Using Singularity on HPC Clusters

A tutorial on using Singularity, with examples in bioinformatics and machine learning

Singularity is an open-source computer program that performs operating-system-level virtualization also known as containerization. Singularity lets the users develop and customize their workflow without the need for admin intervention. Singularity allows users to package a complete environment into a single file known as a container image, which includes system libraries, custom user software, configuration files, and most other dependencies. A Singularity image file can be easily copied and runs on Linux-based computing platform.

Multiple versions of Singularity are installed on CCAST systems. On Thunder, check all available software modules by typing:
$ module avail

NOTE: Terminal commands are denoted by inline code prefixed with $, such as $ module avail in the above example. Variable inputs are denoted by capital letters in brackets, e.g., [JOB ID].

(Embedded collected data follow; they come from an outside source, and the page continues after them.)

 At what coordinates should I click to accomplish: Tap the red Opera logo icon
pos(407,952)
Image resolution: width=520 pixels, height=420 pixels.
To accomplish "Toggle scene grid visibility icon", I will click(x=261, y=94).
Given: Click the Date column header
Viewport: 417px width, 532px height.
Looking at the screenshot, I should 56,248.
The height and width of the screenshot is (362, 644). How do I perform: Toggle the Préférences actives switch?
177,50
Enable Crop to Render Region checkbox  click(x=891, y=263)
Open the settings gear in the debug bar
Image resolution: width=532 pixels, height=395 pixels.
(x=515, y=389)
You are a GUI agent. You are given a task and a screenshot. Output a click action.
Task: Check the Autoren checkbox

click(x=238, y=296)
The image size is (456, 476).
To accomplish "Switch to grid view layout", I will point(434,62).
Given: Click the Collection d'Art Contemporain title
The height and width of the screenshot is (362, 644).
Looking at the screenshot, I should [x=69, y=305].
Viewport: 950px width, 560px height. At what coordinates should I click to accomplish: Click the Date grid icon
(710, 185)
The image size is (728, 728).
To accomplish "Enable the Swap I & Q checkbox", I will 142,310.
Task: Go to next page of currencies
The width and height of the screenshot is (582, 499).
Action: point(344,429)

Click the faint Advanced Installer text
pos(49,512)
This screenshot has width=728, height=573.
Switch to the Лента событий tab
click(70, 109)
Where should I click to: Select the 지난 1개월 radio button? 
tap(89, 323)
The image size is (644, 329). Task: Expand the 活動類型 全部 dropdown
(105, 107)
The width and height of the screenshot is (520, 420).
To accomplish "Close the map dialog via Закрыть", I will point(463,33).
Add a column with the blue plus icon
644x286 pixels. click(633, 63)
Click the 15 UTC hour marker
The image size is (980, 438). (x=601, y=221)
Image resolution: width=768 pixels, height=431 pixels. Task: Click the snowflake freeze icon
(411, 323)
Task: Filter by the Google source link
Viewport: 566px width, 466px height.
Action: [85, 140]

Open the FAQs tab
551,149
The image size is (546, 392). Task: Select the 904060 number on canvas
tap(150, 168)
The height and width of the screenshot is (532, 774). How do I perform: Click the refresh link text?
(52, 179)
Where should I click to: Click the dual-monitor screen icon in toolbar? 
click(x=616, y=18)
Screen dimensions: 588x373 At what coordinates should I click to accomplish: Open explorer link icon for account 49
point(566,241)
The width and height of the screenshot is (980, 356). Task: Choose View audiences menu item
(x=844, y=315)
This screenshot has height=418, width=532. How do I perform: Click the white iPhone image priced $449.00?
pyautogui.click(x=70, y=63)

Before using Singularity on Thunder, you need to check available version. Currently, on Thunder this is 3.4.0 and on Thunder Prime this is 3.8.0. Then, load Singularity using the module load command:
$ module load singularity/[VERSION]

To use Singularity on Thunder, you either need to build a container image with Singularity or download Singularity container images from existing container libraries. 

Build a container image

To build a Singularity container, you will need root access to a system with Singularity installed (Thunder do NOT give root access to users!). When you have a Linux system to which you have root (admin) access, the first step is to install Singularity on it. You can follow the installation steps. Once Singularity is installed, you can build container images with Singularity by a Singularity definition file. For detailed information on writing Singularity definition files, please see the Container Definition docs.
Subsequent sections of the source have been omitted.